Deprem ülkesi olduğumuzu 43 bin insan yaşamını kaybettikten sonra hatırladık. Sanki ilk kez bu acıyı yaşadık gibi bütün kurum ve kuruluşlar harekete geçti. Belediyeler şehirdeki yapılanmalar için çalışmalara başladığına, denetimlerin arttırılacağına, kentsel dönüşüme hız verileceğine dair açıklamalarda bulundu. Büyük bir acının yaşanması mı gerekiyordu bu tedbirler için? Neden unutuyoruz? 
Herkesin gündemi deprem. Alınacak tedbirler, yapılacak işler konuşuluyor. Daha önceki depremlerde de sadece konuşuldu. Biz vatandaş olarak artık konuşulmanın ötesinde gerçek adımlar atılmasını bekliyoruz. Bir kaç ay sonra unutulmasını değil. Aynı acıları yaşayacak tahammülümüz yok. Hafızalarımız bu kadar mı zayıf daha önce yaşanan depremlerde binlerce kayıptan ders almadığınız için daha büyük bir kayıp yaşadık. Unutmayın. Bu acıyı tekrar yaşamamak için unutturmayın. 
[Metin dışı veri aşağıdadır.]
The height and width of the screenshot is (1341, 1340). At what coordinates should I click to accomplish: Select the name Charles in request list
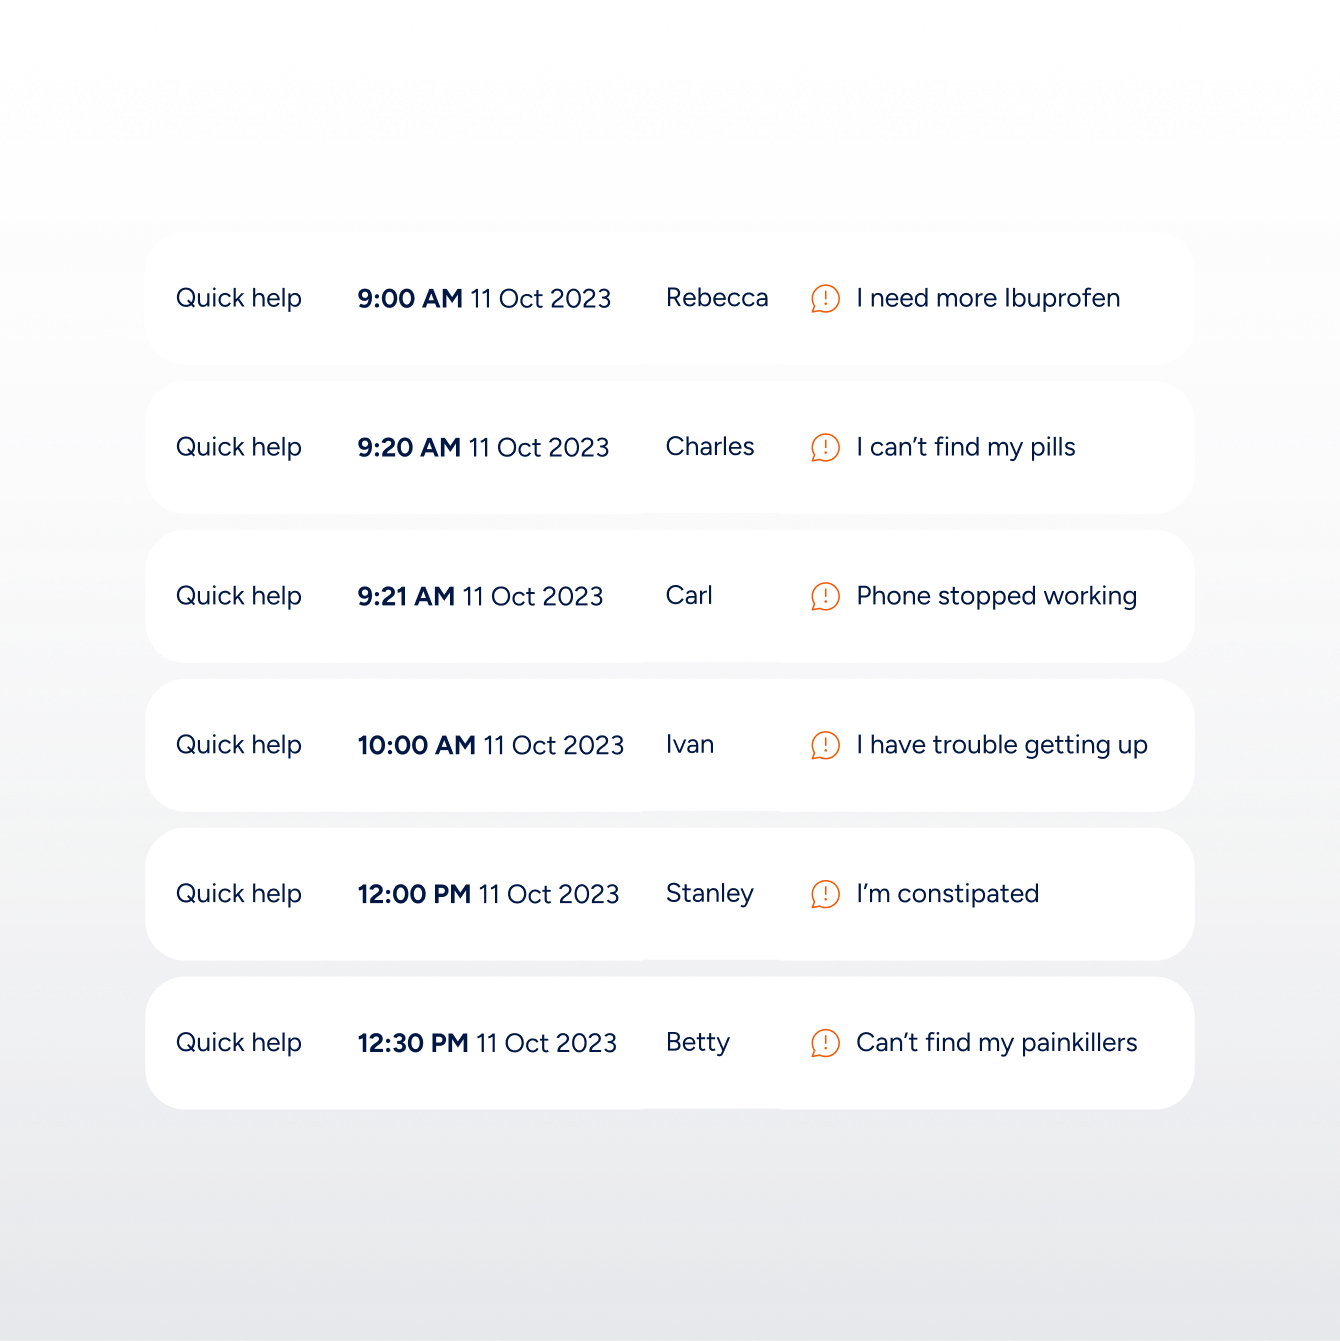710,447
İnsan yaşamı bu kadar ucuz olmamalı. Yaşadığınız ev, kendinizi güvende hissettiğiniz yer olmalı. Herkesi bir korku kapladı. İnsanlar yüksek binalardan kaçıyor. Müstakil evlere yöneliyor. Semt değiştirenler, şehir değiştirenler var. Binlerce insan binalarını kontrol ettiriyor. Güvenmemeleri ne kadar doğal değil mi? 
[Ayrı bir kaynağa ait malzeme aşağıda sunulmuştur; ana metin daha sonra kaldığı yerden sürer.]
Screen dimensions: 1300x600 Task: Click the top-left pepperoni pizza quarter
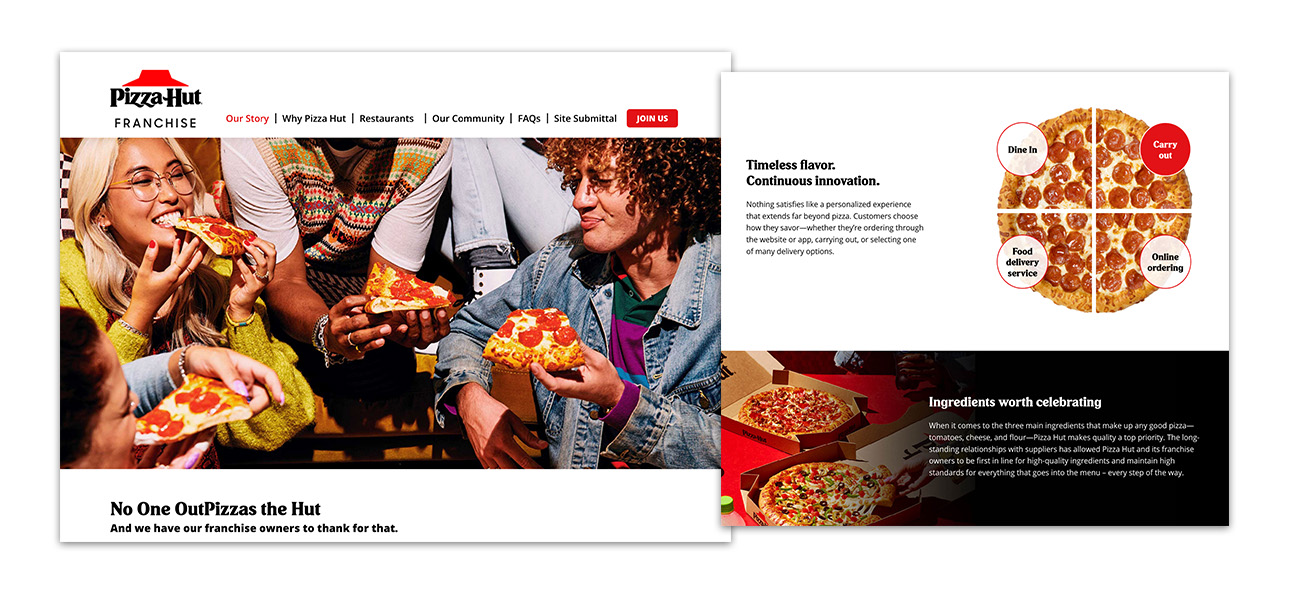[1050, 160]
Hatay'da hiçbir hasar almayan binalara dair birkaç haber yapıldı. Bu binaları yapan kişiler kendileri oturmak için yapmışlar. Yani ortada kar etme derdi yok. Tek dertleri güvenli bir bina inşa etmek. Demek ki büyük bir depremde dahi hasar almayacak binalar yapılabiliyor. Yapılır da buna şaşırmamak lazım ama gözlerini para hırsı bürümüş sahterkarların yaptığı binaların halini gördük. Bir haftada bir bina biter mi? Gözmüzü açıp kapatıyoruz bir yerde bir bina dikilmiş. Kim yaptı, nasıl yaptı, kim denetliyor bunları? YAP-SAT. Evet tek dert bu. En az maliyet en yüksek kar. Denetim denen şey yok çünkü ülkede. Var görünüyor yalnızca...  Büyük bir trajedi gibi. Bu kirli sistemi tamamen sıfırlamaktan başka seçeneğimiz yok.